[Idea] Returning unsized locals via stack

Motivation

-> impl Trait

  • if/else can't return diff. types
  • not object-safe
  • can't return T[]

Idea

New calling convention

  • do not fully clean stack on fn return
  • return pointers to objects on fn's stack
  • live objects shifted on stack to close gaps
    • either by the callee upon ret or
    • by the caller perhaps easier to implement and offeres more flexibility
    • shifting overhead on par with missing return value optimization
  • order of objects on stack needs to be known to shift efficiently
    • only allow returning (a, b, c) this way if compiler can prove a, b, c sit on stack in this order

Details

How to write fn return types?

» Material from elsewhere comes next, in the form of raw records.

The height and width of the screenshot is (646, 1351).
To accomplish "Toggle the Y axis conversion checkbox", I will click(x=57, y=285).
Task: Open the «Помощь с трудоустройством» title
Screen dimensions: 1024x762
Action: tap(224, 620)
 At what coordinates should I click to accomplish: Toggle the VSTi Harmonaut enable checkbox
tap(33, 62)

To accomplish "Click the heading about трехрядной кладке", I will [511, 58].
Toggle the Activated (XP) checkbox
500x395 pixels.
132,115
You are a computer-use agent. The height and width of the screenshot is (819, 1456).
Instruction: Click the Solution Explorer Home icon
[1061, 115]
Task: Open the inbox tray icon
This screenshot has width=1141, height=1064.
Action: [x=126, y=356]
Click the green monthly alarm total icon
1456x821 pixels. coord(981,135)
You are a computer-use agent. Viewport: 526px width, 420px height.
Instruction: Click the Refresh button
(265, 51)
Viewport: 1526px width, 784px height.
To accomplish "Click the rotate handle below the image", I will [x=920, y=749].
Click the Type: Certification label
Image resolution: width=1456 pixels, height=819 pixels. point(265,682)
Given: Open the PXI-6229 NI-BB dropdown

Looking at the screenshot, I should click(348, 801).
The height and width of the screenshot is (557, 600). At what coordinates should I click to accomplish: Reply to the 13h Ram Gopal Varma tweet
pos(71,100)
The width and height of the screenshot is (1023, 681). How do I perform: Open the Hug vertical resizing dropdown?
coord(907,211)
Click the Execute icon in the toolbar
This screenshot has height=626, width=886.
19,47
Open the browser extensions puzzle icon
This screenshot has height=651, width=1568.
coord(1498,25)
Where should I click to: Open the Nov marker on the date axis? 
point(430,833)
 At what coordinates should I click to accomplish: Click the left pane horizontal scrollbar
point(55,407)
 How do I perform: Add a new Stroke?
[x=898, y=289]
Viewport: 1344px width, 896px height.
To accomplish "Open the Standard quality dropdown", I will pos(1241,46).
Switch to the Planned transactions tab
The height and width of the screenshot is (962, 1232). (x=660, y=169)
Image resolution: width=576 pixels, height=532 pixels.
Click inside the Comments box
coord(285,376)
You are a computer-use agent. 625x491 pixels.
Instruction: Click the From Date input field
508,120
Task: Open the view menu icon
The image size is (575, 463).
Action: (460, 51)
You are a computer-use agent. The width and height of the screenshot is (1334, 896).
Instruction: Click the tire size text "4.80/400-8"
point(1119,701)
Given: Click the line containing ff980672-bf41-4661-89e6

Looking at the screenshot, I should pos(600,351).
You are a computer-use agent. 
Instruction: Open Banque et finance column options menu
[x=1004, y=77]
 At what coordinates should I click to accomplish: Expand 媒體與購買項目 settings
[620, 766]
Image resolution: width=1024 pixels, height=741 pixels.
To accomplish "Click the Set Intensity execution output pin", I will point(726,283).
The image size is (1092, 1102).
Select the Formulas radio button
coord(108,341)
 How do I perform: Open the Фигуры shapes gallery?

Perhaps

// S is a concrete struct type
fn foo() -> (dyn Trait, dyn u32[], dyn S) {...}

Such tuples values can be

  • constructed in return position
  • assigned from function returns - with or without destructuring

It's forbidden to

  • move or copy them
  • put them into other composite data types

Would treating them as not :Sized be enough to enforce these restrictions?..

Further possibilities:Explicit stack management

Explicit stack management

Suppose

// invoke foo() and immediately shift a, b, c on the stack
// closing the gaps and adjusting sp
let (a, b, c) : (dyn Trait, u32[], S) = foo();

// do not close the gaps or adjust sp automatically
let (a, b, c) : (dyn Trait, u32[], S) = #[no-compaction] foo();

// perhaps we shall compact manually later - syntax for that to be invented

// perhaps we shall soon return (a, b, c)
// and it's more efficient for our
// own caller to do compaction

// perhaps we are confident we shall be allocating very little stack
// from now on in this fn so it's better not to shift and let the stack
// get cleaned when this fn returns

// perhaps an equivalent of proposed alloca scopes:
// https://reviews.llvm.org/D97768
// will be supported by Rust surface syntax
// ... and objects returned this way are to be treated
// as if they were allocated via alloca
Minor technical details

CC = calling convention

  • callers of fn-s using the new CC will probably need to use rbp or equiv. register
  • fn-s using unsized locals/alloca are probably already using it

.

  • fn-s using the new CC may need to return an extra pointer-sized value
  • it would equal to stack position just before the 1st argument of the fn
  • this is the value sp would have been restored to on ret had the CC been regular
  • on x86-64 the value may go into some register not used by the regular CC
  • this may be necessary for the caller to do stack shifting

.

  • implementing the new CC will require LLVM-level C++ work
    • on each supported platform
  • hopefully if stack compaction is done by the caller
    • this can be a very simple adaptation of the currently used CC
    • ideally just some minor subclassing

.

  • to do stack compaction we needs to know the memory size for each object being shifted
  • the callee will probably trivially "know" each size
  • the caller will have to do extra work to learn the sizes
    • a couple of memory reads to extract size from dyn Trait's vtable
    • a multiplication for T[]
  • this appears to be the cost of
    • simplifying LLVM work (see above)
    • gaining flexibility (see "Explicit stack management" above)
  • my uneducated estimation is that it may be worth it to pay these costs
1 Like

This would be a weird requirement (compiler-dependent type system?).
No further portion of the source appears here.